Ein letztes Beispiel. In Rochester, Minnesota, wo die Mayo-Klinik liegt, haben Frank und Paul eine Lieblingsreinigung, schon weil ihnen der Name so gut gefällt: „Free Will“. Die möglichen Assoziationen sind vielfältig; ganz vorn steht der uramerikanische Freiheitsgedanke – auf den auch der Werbeslogan im Schaufenster anspielt: „Lint Free or Dye“13 (Fusselfrei oder Färben, als Spruch nur grenzwertig sinnvoll), ein Wortspiel mit dem Motto von New Hampshire, „Live Free or Die“. Sodann gibt es eine Untergruppe von Baptisten, die „Free Will Baptists“, die an einer anderen Stelle des Buches kurz vorkommen; und nicht zuletzt erinnert es an den sentimentalen Orca-Jugendfilm „Free Willy“ (bei diesem Roman ist keine Assoziation zu abgelegen!). Was sind hier die unabdingbaren Aspekte, was die entbehrlichen? Das Werbe-Wortspiel legt die Fährte: Es kommt Ford, wie er mir erläutert, vor allem auf den amerikanischen Freiheitsgedanken an, der sich hier in einer Reinigung austobt.

Nur, welche·r deutsche Leser·in würde aus dem Stand bei einem deutschen Wortspiel à la „Lint Free or Dye“ an New Hampshires Motto denken, für das es auch keine gängige deutsche Entsprechung gibt? („Frei leben oder sterben“ hat keine idiomatische Verankerung.) Ich muss eher schauen, den Werbespruch fürs Schaufenster mit einem Wortwitz zu bauen; den Namen der Reinigung belasse ich auf Englisch („Free Will“ ist für jede·n Ford-Leser·in verständlich), das verweist auf das Uramerikanische und die Free Will-Baptisten.
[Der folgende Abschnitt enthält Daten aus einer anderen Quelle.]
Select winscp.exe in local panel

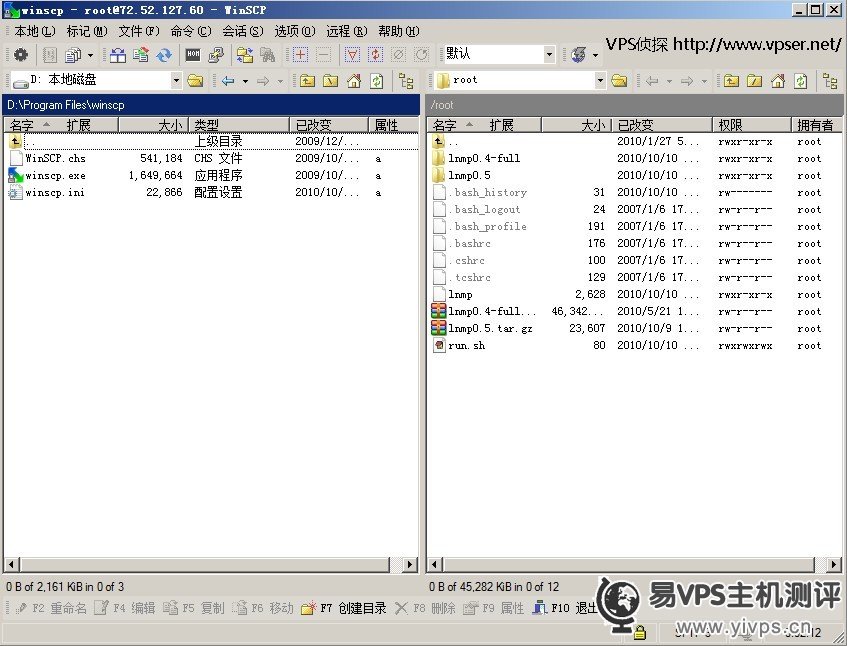[55, 175]
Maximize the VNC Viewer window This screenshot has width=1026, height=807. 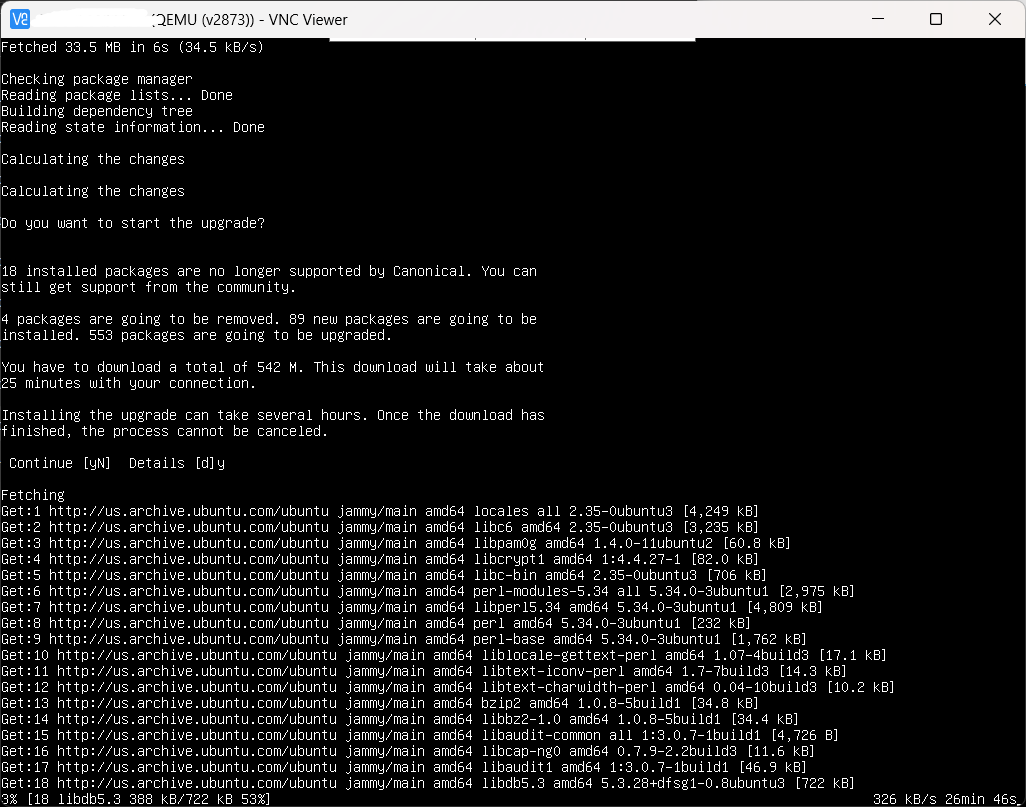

Der schräge Slogan lautet bei mir „Porentief frei – vom Fleck weg“.14 Es geht hier zentral um Freiheit oder Tod. Also nehme ich mir die übersetzerische Freiheit … sonst ist die Pointe tot.

Kulturelle Anspielungen

Ein Teil der bisherigen Beispiele lebt bereits von den Anspielungen auf alle möglichen Bereiche der amerikanischen Kultur im weitesten Sinne – von der Geschichte zur Politik oder Religion, und natürlich kommen die weiten Welten von Sport, Pop, Film und Fernsehen noch hinzu.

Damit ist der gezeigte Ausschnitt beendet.